Sare : le village du livre au Pays basque
Au cœur du Pays basque, la commune de Sare est en passe de devenir un lieu incontournable de l’actualité du livre. Bientôt quarante ans après la création du Biltzar des écrivains, Ikusi Mikusi, le "petit Montreuil du Pays basque", s’y est déroulé pour la seconde fois en octobre 2022. Coup de projecteur sur ces deux temps forts aux enjeux multiples.
Rendre visible
"Rien n’existait pour mettre en valeur le livre jeunesse en langue basque." Amaia Hennebutte, fondatrice de Ikusi Mikusi (prononcer Ikushi Mikushi), dresse le même constat que Jean-Michel Garat, lui, créateur du Biltzar (prononcer Biltchar).

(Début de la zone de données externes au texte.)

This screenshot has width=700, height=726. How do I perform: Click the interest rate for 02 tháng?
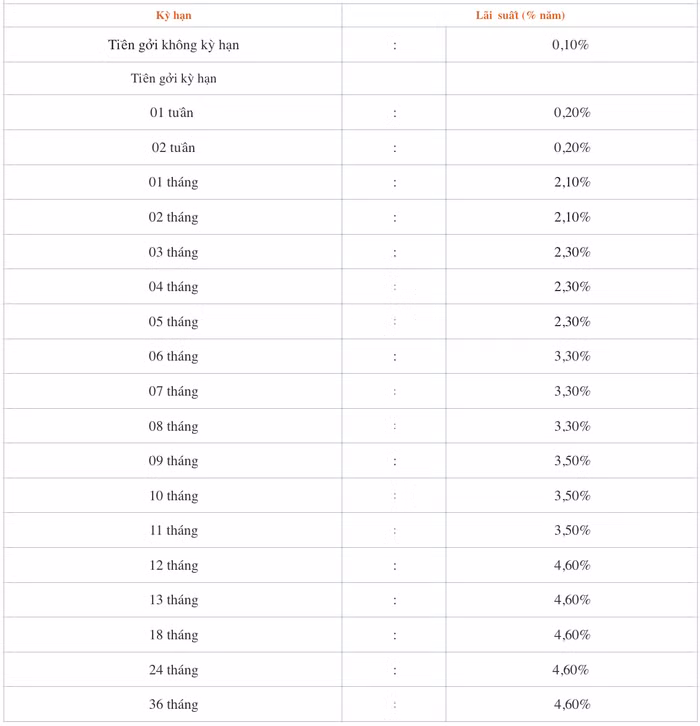tap(572, 218)
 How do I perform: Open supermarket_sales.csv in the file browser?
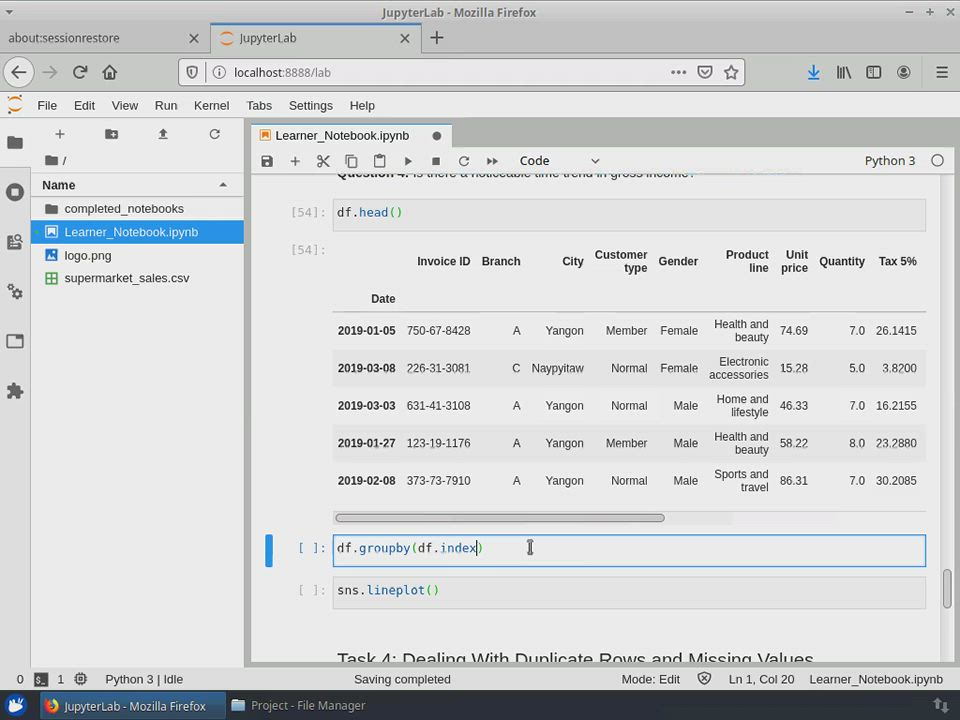pyautogui.click(x=126, y=278)
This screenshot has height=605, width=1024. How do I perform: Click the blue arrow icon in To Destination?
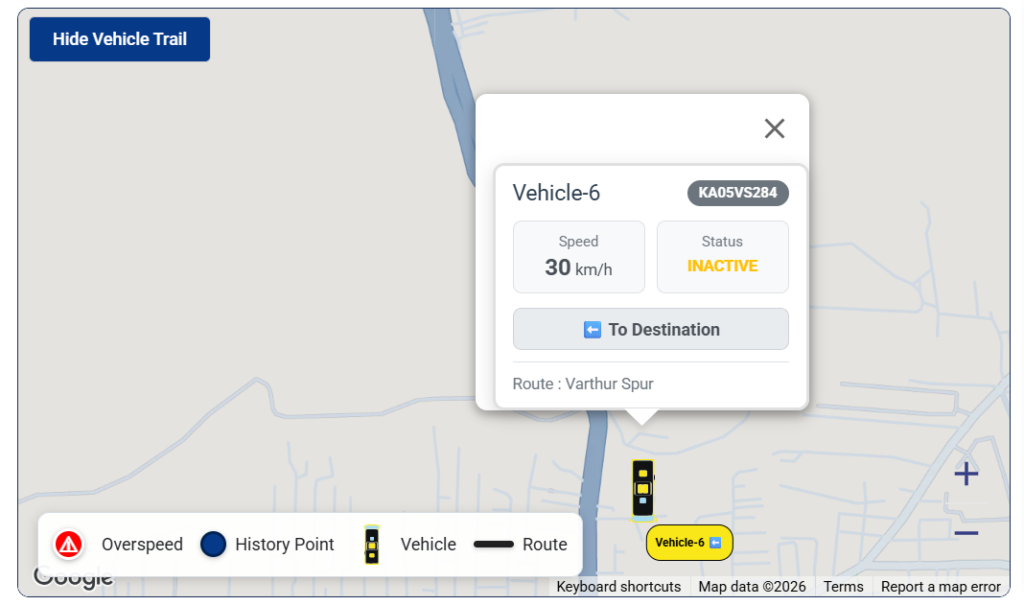click(x=592, y=330)
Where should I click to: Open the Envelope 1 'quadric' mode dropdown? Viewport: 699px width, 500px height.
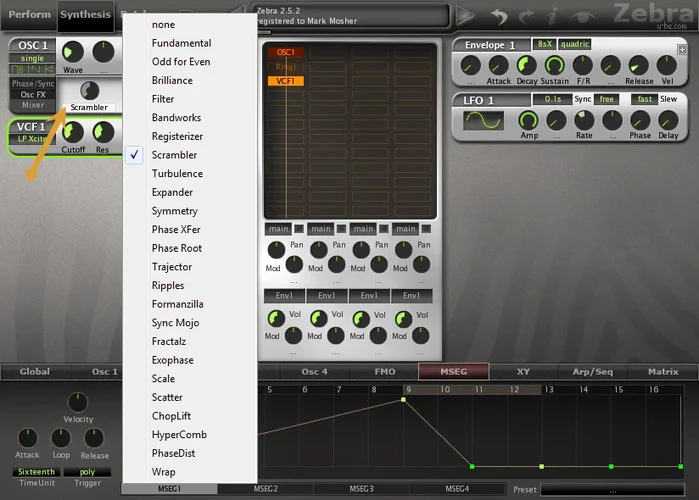[574, 44]
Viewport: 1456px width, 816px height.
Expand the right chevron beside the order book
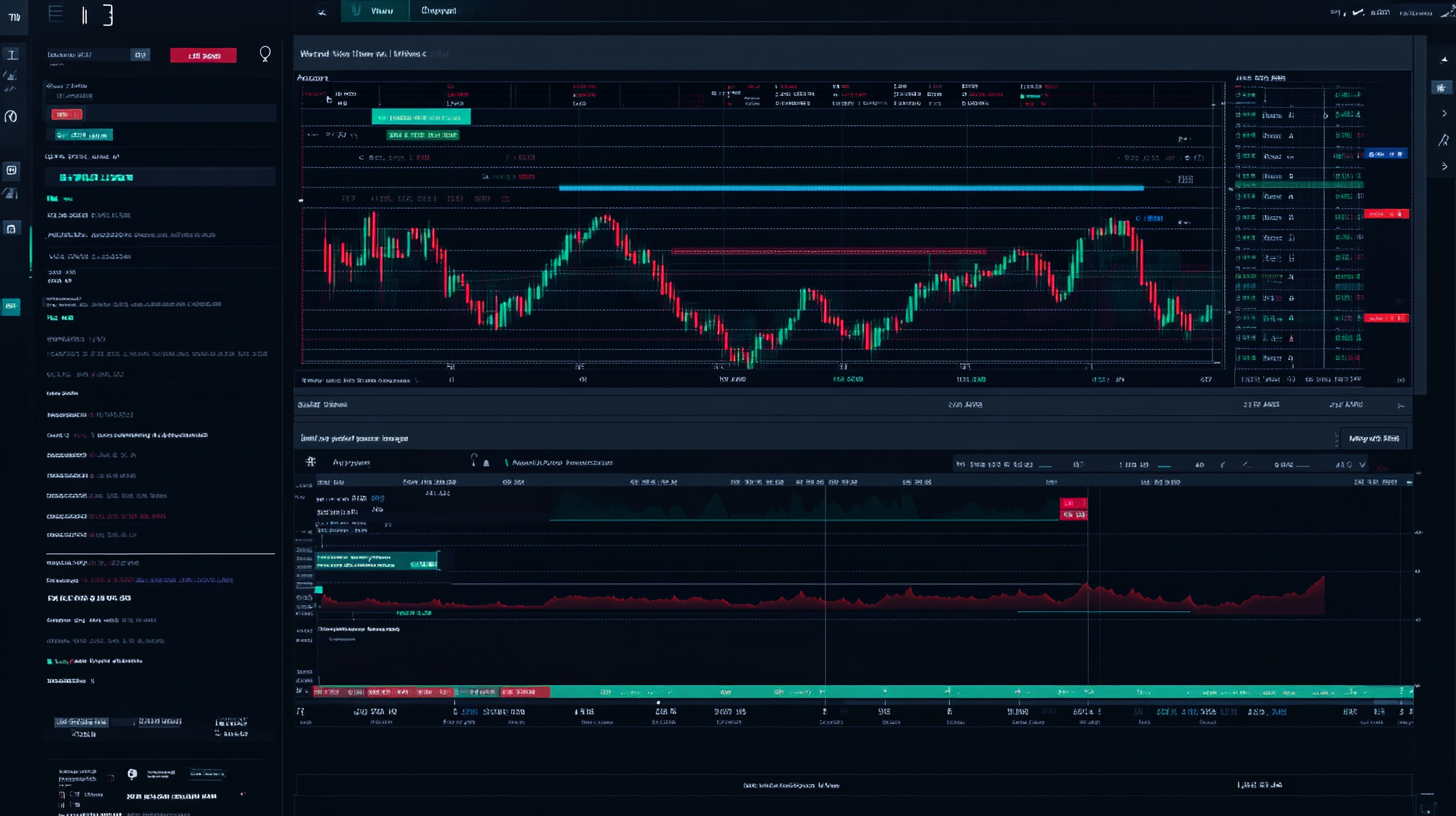[x=1443, y=112]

Pourtant, dans les années 1980 déjà, Jean-Michel Garat savait l’écriture présente sur son territoire. Le médecin de campagne contacte donc tous les auteurs et autrices écrivant en langue basque, celles et ceux écrivant dans d’autres langues sur le Pays basque, ainsi que les personnes résidant sur le territoire et se consacrant à l’écriture. En partant du réseau de trois écrivains connus de l’époque – Jean Haritxelhar, Eugène Goyheneche et le chanoine Pierre Lafitte – c’est finalement plus de soixante-dix personnes qui se réunissent, à Pâques 1984. Le premier Biltzar – "réunion", en basque – était né.
Pour Ikusi Mikusi, à l’automne, seuls les ouvrages en langue basque à destination du jeune public sont présents sur les tables : "On veut que les personnes aient la possibilité de rentrer dans les imaginaires avec cette langue", affirme Amaia Hennebutte.
Un enjeu de cohésion
"Un des objectifs de notre festival est de créer une rencontre entre deux pans de la société qui ont été séparés par une frontière", raconte l’organisatrice d’Ikusi Mikusi. Maia Etchandy, chargée de médiation pour l’Institut culturel basque, abonde : "Le soutien à la littérature en langue basque est une question centrale pour lier tous les enfants qui apprennent cette langue." L’une des difficultés pour atteindre cet objectif est une différence sensible entre le Nord et le Sud dans l’accès au livre jeunesse en langue basque.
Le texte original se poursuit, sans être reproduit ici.